[Auszug]
▽
Martin Mosebach widerspricht dem Kirchenoberhaupt

by admin2

Autor: E.K.-L. Bild: Wikipedia/Henning Schlottmann (User:H-stt) Lizenz: CC BY-SA 4.0


Thema sind die Ursachen von pädophilen Übergriffen durch katholische Geistliche

Der angesehene katholische Intellektuelle und Schriftsteller Martin Mosebach widerspricht in einem ganzseitigen Beitrag in der Neuen Zürcher Zeitung (NZZ) vom Donnerstag, dem 10. Februar, der wiederholt geäußerten Auffassung von Papst Franziskus, die Fälle sexuellen Missbrauchs  an – weit überwiegend! – Knaben durch Priester sei auf einen gewissen Klerikalismus zurückzuführen. Mit diesem Begriff umschreibt das Kirchenoberhaupt jene Geistliche, die sich für etwas Besseres halten und deswegen keine Grenze in ihrem sündhaften Tun kennen. Jenes spezifische Machtgefälle führe zu Lustgewinn, verlogener Intimität und Demütigung des anderen. Vereinfacht ausgedrückt: Franziskus will, dass Priester und Laie einander auf Augenhöhe begegnen.
△
[Aufgabe]
Kopiere aus dem Auszug über Mosebachs Widerspruch wortgetreu den Abschnitt, der mit den Worten „Thema sind die“ einsetzt und mit „auf Augenhöhe begegnen.“ schließt. Die folgenden Zeilen werden hier nicht gebraucht.

(Gespeicherte Einträge)
▽
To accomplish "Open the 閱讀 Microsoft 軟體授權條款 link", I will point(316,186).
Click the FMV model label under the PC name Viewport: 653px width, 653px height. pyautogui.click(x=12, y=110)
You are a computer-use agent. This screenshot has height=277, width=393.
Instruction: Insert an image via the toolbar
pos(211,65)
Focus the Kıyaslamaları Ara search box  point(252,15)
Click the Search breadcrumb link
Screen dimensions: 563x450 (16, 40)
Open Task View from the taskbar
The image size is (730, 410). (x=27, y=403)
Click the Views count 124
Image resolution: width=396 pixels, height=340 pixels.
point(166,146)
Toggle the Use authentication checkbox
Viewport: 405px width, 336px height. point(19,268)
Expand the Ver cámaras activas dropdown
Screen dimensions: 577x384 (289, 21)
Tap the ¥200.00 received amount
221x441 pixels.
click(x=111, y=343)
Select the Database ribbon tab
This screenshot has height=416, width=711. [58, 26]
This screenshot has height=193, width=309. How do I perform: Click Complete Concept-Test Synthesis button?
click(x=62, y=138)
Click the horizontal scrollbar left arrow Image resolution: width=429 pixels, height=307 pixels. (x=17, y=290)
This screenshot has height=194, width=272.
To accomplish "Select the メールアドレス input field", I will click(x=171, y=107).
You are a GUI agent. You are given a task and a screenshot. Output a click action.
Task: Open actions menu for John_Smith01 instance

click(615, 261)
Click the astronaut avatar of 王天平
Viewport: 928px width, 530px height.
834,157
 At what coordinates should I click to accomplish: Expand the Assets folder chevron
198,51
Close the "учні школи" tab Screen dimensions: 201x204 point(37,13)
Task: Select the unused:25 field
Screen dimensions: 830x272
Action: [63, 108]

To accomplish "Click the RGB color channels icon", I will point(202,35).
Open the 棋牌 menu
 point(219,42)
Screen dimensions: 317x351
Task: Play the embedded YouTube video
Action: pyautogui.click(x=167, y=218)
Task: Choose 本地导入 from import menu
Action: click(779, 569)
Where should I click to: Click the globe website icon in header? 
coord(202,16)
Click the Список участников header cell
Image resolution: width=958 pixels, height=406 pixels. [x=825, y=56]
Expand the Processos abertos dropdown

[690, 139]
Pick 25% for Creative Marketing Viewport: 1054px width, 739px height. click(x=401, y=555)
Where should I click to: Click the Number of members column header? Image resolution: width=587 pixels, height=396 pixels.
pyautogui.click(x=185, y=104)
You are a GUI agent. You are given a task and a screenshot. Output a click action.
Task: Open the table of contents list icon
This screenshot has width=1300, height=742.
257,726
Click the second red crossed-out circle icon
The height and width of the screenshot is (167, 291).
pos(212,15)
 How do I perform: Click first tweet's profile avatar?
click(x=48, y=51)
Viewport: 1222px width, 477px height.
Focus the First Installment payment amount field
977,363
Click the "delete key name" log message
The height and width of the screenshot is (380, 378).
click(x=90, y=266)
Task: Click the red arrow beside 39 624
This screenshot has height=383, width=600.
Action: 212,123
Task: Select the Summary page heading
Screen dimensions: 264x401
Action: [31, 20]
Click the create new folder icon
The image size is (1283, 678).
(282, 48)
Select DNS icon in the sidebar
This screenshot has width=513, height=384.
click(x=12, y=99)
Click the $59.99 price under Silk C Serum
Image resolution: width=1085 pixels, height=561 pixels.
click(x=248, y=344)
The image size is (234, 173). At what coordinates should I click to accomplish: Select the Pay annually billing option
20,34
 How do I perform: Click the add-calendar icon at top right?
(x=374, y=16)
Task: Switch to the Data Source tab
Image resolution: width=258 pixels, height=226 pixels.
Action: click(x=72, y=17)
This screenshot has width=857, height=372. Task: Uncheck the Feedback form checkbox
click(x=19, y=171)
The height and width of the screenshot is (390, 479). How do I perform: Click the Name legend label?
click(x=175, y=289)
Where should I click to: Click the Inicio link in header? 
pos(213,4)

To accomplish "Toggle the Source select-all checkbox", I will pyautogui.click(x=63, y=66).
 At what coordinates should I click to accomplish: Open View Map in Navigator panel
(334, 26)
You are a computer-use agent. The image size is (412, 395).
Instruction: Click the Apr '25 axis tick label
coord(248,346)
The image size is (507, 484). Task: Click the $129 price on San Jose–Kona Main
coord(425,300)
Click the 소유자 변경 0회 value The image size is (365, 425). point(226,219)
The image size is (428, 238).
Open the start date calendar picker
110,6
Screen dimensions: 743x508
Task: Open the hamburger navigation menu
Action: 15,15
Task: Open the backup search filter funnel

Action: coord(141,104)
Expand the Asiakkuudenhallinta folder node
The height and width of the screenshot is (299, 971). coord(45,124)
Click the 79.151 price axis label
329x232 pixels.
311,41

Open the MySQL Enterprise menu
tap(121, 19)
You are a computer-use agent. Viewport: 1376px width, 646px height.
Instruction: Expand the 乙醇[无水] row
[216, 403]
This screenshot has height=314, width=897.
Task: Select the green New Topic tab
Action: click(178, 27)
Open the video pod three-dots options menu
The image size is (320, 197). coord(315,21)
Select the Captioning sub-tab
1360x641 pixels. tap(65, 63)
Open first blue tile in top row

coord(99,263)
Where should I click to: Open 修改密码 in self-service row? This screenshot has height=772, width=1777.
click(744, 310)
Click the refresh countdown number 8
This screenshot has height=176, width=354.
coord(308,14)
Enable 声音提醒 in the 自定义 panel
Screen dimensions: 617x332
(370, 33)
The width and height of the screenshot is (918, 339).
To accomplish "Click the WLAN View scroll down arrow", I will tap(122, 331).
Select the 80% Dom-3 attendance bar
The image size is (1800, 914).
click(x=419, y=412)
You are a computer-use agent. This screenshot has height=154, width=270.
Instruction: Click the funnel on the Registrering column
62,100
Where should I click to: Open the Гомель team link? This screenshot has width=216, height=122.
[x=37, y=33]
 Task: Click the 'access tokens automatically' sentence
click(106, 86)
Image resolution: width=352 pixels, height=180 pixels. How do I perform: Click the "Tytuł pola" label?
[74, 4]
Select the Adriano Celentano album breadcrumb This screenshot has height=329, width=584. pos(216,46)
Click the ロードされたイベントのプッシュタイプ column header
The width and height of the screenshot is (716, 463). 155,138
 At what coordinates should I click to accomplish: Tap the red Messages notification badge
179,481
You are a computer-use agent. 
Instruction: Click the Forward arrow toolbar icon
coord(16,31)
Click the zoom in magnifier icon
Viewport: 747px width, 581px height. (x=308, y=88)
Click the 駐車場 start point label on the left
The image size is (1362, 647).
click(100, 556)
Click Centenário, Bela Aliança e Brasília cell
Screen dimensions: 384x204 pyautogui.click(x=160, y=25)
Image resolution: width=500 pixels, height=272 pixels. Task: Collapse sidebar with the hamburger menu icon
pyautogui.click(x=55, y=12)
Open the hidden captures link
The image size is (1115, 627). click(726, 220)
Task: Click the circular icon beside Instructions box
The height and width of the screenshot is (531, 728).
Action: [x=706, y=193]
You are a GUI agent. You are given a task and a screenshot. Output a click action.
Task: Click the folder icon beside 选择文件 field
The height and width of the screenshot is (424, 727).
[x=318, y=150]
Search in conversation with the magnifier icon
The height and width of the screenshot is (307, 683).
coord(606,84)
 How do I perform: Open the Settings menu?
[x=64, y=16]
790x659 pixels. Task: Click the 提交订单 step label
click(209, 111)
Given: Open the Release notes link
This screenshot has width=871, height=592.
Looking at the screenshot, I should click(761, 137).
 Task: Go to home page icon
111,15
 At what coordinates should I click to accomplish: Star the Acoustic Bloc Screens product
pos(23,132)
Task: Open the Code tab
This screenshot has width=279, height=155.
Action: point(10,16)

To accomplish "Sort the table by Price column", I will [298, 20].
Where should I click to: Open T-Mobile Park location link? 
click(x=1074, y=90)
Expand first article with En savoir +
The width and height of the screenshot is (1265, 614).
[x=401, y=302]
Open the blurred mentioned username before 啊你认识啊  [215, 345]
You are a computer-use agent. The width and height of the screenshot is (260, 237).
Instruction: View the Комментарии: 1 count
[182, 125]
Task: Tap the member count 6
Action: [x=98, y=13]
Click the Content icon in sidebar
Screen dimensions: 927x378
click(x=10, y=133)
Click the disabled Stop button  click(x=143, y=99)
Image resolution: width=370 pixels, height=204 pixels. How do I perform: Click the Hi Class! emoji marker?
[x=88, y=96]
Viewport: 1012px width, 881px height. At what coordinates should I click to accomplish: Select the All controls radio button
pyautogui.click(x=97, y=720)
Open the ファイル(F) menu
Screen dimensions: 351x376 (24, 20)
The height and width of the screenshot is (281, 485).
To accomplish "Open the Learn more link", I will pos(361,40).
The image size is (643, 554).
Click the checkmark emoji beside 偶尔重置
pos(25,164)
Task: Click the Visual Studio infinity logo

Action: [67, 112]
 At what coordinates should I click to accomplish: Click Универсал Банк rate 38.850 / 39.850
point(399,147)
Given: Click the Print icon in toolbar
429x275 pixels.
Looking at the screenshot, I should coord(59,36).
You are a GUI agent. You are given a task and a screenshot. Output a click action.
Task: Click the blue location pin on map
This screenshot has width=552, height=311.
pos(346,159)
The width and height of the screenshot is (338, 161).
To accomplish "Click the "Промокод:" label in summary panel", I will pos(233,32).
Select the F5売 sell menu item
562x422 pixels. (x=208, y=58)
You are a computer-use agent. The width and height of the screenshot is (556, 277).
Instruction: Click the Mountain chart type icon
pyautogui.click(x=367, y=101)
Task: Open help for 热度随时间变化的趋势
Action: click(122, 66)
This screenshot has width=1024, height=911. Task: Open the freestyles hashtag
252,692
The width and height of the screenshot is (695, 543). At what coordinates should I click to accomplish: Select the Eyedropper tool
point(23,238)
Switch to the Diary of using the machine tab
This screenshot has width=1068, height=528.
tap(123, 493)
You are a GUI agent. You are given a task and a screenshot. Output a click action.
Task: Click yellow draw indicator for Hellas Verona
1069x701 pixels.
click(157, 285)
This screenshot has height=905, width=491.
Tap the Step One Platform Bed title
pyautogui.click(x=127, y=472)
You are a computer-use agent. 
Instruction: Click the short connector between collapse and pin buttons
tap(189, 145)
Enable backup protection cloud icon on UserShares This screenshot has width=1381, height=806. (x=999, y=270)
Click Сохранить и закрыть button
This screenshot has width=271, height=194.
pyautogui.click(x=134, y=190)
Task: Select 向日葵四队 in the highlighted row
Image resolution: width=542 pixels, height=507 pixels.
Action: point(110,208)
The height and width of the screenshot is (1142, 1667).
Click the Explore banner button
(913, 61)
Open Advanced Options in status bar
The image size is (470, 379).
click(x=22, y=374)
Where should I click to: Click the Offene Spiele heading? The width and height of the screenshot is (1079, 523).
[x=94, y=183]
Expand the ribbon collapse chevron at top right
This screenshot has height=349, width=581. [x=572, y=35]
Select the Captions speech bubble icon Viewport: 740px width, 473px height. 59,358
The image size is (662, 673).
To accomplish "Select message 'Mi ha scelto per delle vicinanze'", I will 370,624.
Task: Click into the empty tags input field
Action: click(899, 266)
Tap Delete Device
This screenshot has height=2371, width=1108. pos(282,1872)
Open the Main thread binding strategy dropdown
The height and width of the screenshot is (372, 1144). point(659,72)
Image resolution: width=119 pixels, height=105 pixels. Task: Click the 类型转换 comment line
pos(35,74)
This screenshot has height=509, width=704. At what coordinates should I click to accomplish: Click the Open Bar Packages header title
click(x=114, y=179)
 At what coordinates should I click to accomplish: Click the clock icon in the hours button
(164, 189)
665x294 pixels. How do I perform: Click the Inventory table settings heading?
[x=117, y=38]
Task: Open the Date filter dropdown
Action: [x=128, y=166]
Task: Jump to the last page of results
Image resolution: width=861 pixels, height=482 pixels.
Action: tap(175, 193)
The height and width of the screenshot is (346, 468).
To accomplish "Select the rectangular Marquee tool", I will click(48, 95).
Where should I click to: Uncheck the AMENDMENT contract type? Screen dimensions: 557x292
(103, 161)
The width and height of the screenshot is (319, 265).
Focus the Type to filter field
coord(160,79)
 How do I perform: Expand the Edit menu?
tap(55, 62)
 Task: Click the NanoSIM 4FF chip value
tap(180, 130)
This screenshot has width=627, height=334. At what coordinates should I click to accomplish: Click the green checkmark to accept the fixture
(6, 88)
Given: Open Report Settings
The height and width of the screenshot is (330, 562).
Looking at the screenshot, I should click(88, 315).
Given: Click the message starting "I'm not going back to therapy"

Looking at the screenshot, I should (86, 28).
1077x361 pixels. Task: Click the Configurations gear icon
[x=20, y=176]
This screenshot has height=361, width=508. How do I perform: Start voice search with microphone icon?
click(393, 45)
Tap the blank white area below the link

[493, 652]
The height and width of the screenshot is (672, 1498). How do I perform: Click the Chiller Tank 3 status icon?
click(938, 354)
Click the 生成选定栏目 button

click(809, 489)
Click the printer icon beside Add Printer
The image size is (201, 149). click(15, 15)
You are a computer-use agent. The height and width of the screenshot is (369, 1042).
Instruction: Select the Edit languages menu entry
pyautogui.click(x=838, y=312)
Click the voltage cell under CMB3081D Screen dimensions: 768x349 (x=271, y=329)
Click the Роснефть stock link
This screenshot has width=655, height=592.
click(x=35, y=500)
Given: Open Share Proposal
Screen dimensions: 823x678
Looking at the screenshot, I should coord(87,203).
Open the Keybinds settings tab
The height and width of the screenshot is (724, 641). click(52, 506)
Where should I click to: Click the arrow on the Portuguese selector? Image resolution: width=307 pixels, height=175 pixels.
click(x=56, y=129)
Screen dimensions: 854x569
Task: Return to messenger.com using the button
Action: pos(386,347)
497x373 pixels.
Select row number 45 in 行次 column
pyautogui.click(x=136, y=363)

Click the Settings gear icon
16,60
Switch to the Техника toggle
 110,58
△
[Lösung]
Thema sind die Ursachen von pädophilen Übergriffen durch katholische Geistliche

Der angesehene katholische Intellektuelle und Schriftsteller Martin Mosebach widerspricht in einem ganzseitigen Beitrag in der Neuen Zürcher Zeitung (NZZ) vom Donnerstag, dem 10. Februar, der wiederholt geäußerten Auffassung von Papst Franziskus, die Fälle sexuellen Missbrauchs  an – weit überwiegend! – Knaben durch Priester sei auf einen gewissen Klerikalismus zurückzuführen. Mit diesem Begriff umschreibt das Kirchenoberhaupt jene Geistliche, die sich für etwas Besseres halten und deswegen keine Grenze in ihrem sündhaften Tun kennen. Jenes spezifische Machtgefälle führe zu Lustgewinn, verlogener Intimität und Demütigung des anderen. Vereinfacht ausgedrückt: Franziskus will, dass Priester und Laie einander auf Augenhöhe begegnen.